A vent’anni dalla scomparsa di Mimmo Rotella, avvenuta nel 2006, Palazzo Ducale di Genova dedica una grande retrospettiva a uno dei più rilevanti esponenti dell’arte italiana e internazionale del Novecento, Mimmo Rotella.
La mostra intitolata “Mimmo Rotella 1945-2005”, curata da Alberto Fiz, è realizzata in collaborazione con la Fondazione Mimmo Rotella e prodotta e organizzata da MetaMorfosi Eventi. Ripercorre oltre sessanta anni di attività dell’artista, restituendo la complessità e l’attualità di una ricerca che ha segnato in modo radicale il rapporto tra arte, immagine e società contemporanea.
L’esposizione è aperta al pubblico dal 24 aprile al 13 settembre prossimo, allestita nelle sale del Sottoporticato di Palazzo Ducale, e riunisce cento opere provenienti da musei, fondazioni e collezioni pubbliche e private, offrendo una lettura ampia e articolata della incessante ricerca artistica di Rotella, a partire dal 1945 fino al 2005.
La mostra, insieme ad alcuni dei più celebri lavori degli anni Sessanta, mette in luce la straordinaria varietà di tecniche e linguaggi che Rotella ha sviluppato nella sua carriera.
Il percorso si articola in sette sezioni tematiche e accompagna il visitatore attraverso le principali fasi della sua produzione.

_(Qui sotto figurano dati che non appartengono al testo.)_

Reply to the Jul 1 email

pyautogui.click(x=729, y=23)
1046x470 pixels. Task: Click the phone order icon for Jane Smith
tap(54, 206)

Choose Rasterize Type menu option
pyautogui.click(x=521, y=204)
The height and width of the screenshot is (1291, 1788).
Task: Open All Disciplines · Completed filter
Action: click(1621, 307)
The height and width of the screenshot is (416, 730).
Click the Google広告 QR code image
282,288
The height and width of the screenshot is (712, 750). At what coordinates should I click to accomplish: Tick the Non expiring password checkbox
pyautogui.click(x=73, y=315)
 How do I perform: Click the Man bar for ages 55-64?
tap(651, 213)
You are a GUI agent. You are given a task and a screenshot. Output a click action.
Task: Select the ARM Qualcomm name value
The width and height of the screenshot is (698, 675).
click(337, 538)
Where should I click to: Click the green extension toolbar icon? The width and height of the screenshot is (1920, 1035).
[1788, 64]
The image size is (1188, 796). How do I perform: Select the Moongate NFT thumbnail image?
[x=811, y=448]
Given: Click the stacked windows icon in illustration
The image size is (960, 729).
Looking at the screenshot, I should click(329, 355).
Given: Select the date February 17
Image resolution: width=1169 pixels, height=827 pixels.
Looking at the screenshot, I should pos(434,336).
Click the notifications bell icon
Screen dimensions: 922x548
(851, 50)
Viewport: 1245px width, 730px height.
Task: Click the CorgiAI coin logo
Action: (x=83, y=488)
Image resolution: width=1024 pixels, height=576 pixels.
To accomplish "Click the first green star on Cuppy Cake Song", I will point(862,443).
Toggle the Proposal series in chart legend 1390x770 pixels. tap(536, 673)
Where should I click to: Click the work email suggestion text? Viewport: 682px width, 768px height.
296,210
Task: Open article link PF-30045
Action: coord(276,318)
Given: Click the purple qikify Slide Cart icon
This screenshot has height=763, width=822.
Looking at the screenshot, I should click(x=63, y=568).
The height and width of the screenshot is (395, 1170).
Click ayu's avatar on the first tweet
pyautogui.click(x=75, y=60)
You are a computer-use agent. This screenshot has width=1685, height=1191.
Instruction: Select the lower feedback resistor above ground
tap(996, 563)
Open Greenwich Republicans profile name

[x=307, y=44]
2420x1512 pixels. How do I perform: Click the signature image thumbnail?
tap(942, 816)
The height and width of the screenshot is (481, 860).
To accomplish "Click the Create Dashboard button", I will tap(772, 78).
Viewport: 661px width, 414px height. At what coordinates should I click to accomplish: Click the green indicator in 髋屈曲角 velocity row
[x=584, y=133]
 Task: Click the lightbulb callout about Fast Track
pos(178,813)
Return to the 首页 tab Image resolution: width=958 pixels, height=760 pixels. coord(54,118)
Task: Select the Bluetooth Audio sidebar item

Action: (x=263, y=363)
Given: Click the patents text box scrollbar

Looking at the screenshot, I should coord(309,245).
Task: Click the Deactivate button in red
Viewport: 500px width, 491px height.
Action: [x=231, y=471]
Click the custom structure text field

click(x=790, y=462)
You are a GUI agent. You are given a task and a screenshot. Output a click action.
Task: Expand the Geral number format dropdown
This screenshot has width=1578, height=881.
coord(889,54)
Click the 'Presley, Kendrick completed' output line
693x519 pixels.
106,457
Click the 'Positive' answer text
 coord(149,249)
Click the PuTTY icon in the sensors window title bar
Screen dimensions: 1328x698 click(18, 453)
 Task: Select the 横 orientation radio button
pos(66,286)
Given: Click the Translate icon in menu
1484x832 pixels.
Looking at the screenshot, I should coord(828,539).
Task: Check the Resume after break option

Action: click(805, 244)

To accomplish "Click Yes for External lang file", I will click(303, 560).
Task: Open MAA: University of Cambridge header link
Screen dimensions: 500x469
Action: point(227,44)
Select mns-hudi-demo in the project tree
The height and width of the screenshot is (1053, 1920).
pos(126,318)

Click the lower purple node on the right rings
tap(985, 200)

A dare avvio alla mostra sono tre opere su carta giovanili datate 1945, provenienti dalla Fondazione Mimmo Rotella, e si conclude con ‘Dance Dream’ del 2005, che sintetizza alcuni temi essenziali della sua ricerca sul cinema, offrendo così una visione esaustiva su sessanta anni di sperimentazione artistica.
L’artista è scomparso nel 2006 e quest’anno ricorre il ventennale della morte. L’importanza della mostra e il rigore nella selezione delle opere sono dimostrate anche dalla presenza a palazzo Ducale di ben tre opere fondamentali di Rotella esposte nella celebre Biennale del 1964, quella che vide il trionfo della celebre Pop Art americana. Si tratta di “Tenera è la notte” e “Violenza segreta” del 1963, oltre a “Birra!” del 1962.
Il décollage, nelle sue diverse declinazioni, rimane il filo conduttore della mostra. Gesto e simbolo radicale della poetica di Rotella, lo strappo si impone come atto assoluto e dirompente, un gesto al tempo stesso estetico e politico, capace di aprire nuovi varchi alla percezione e di mettere a nudo la verità nascosta dietro le immagini del consumo.
Come afferma il curatore Alberto Fiz “ non conta più ciò che si trova in superficie, ma l’aspetto frammentario e frammentato di una dimensione reale destinata a modificarsi sotto lo sguardo complice dell’osservatore. L’immagine crepitante esce dalla sua dimensione solipsistica per diventare parte di un progetto in continua evoluzione”.
Questo desiderio di andare oltre la superficie, indagando la materia nei suoi aspetti più profondi, avrebbe condotto l’artista negli anni Ottanta verso le sovrapitture, in dialogo con il ritorno alla pittura che caratterizza molte esperienze europee, tra cui la transavanguardia, senza rinunciare al confronto con il graffitismo, cosiccome Rotella negli anni Sessanta aveva saputo misurarsi con la pop art.
L’esposizione dedica poi uno spazio alle tele emulsionate in bianco e nero, realizzate durante gli anni di piombo, in cui Rotella abbandona l’universo delle celebrities per confrontarsi con uno dei momenti più drammatici della storia italiana. Ne nasce una sorta di reportage personale visivo costruito non sulla realtà diretta, ma sulle immagini restituite dai media, filtrate e rielaborate attraverso il suo linguaggio artistico.
L’indagine degli anni Ottanta è poi documentata da lavori estremamente significativi, come testimonia “Large green blank” del 1980, un’opera di tre metri proveniente dalla Fondazione Mimmo Rotella, in cui l’artista fa tabula rasa coprendo l’immagine nella sua totalità, lasciando liberi soltanto i bordi, oppure l’opera “Attenti” del 2004 , un décollage su lamiera, anche esso di tre metri, in cui compare l’immagine di una tigre che muggisce.
A Genova per la prima volta Rotella aveva realizzato il rito della lacerazione, una performance strappando i manifesti dai muri, compiuto nell’ottobre del 2004, in occasione della mostra ‘Arti e Architettura 1900-2000’, curata da Germano Celant per Palazzo Ducale. In mostra viene rappresentato un raro frammento dell’happening insieme a fotografie e a un documento filmato dell’evento.